The error messages produced by MicroD contain the symbolic address of the instruction at which the error was detected, when relevant.
Micro Output for the Imaginary Machine
Micro outputs stuff for IM, RM, IFUM, ALUFM, STK, and fake memories called BR, BRX, DEVICE, TASKN, VERSION, RVREL, IMLOCK, and IMMASK.
MicroD transforms only IM and IFUM data. Addresses in all memories and data in all memories except IM and IFUM pass through MicroD to the .Mb output file unchanged--this excludes data and addresses for VERSION, RVREL, IMLOCK, and IMMASK, which are fake memories whose contents and address symbols are consumed and flushed by MicroD.
Data are output for IM, IFUM, ALUFM, RM, and STK in the form expected by MicroD and Midas, as given below. BR, BRX, DEVICE, and TASKN have address symbols useful when debugging with Midas but no data are output for these memories. In summary, we have:
IMTransformed by MicroD--see below
IFUMTransformed by MicroD--see below
RM20-bits per word
STK20-bits per word (Most programs don’t assemble anything for this memory, but provision is made for this.)

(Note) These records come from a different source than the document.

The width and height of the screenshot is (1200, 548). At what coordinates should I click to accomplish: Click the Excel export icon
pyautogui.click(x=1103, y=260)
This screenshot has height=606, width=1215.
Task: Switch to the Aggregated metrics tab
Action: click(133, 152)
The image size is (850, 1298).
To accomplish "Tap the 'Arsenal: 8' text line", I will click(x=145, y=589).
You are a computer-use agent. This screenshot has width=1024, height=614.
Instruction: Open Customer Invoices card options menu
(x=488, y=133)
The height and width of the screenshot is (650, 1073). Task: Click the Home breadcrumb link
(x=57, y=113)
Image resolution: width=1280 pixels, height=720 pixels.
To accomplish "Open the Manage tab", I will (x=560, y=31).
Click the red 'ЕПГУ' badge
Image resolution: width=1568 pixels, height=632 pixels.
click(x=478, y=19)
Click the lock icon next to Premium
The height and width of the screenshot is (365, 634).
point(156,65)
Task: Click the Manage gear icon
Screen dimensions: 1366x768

ALUFM10-bits per word with 0 and 3:7 containing the 6 bits loaded into the ALUFM ram
BRbase register address symbols for debugging
BRXMemBX-relative base register address symbols for debugging
DEVICEio device address symbols for debugging
TASKNtask address symbols for debugging
VERSION1-word memory defining the machine as Dorado for MicroD.
IMLOCK10000-word x 1-bit memory; a 1 in an IMLOCK word prevents MicroD from placing any instruction in the corresponding location of the microstore.
IMMASK10000-word x 24-bit memory defining dispatch table length and allowable placement of first word.
IM and IFUM parity bits expected by the hardware are computed by neither Micro nor MicroD; Midas computes these at the time it does the load.
Micro outputs a modified form of Dorado IFUM words, as follows:
PA 1 bitPacked-a bit
NEnt 2 bitsNumber of instructions in target sequence
1 bitUnused
IFAD14 bitsImaginary address of target instruction
Sign 1 bit
3 bitsUnused (parity bits filled in by Midas)
Length’ 2 bitsopcode length (1, 2, or 3 bytes)
RBaseB’ 1 bitRBase initialization
MemB 3 bitsMemBase initialization
Pause’ 1 bit
Jump’ 1 bit
N 4 bits
All of the bits are located in positions compatible with IFUMRH←/IFUMLH← except for IFAD, which has two extra bits. These extra bits are positioned to avoid conflict with real IFUMRH←/IFUMLH← data bits.
MicroD will transform IFAD into a real address and output the proper 12 bits in 0 to 11 of the first word, as well as zeroing the extraneous bits.
Micro outputs for each instruction assembled the 42-bit (+2 parity bits) instruction and four extra words of stuff needed by MicroD as follows:
Dorado instr.42 bitsComplete except for branch address stuff
P016 1 bitLoad bad parity into IM[0:20]
P2141 1 bitLoad bad parity into IM[21:41]
14 bitsunused
1 bitunused
W0@ 1 bitPlace at location W0
Glb@ 1 bitPlace at a global location
OnPg@ 1 bitPlace on the page specified in W0
W014 bitsLocation for placement if W0@ or OnPg@ = 1
Returns 1 bitThis instruction does a Return, CoReturn, or IFUJump
(or IM or TPC read/write)
Calls 1 bitThis instruction does a Call or CoReturn
JBC 1 bitThis instruction has a branch condition in JCN
UsesFF 1 bitFF field unavailable for long goto or long call
W114 bitsImaginary address of unconditional or false branch
(7777 defaults this to .+1)
Branches 1 bitThis instruction does a Branch
Goes 1 bitThis instruction does a Goto
Emul 1 bitPrint as emulator instruction
IsCond 1 bitThis instr has a branch condition (i.e., W2 at W1 OR 1)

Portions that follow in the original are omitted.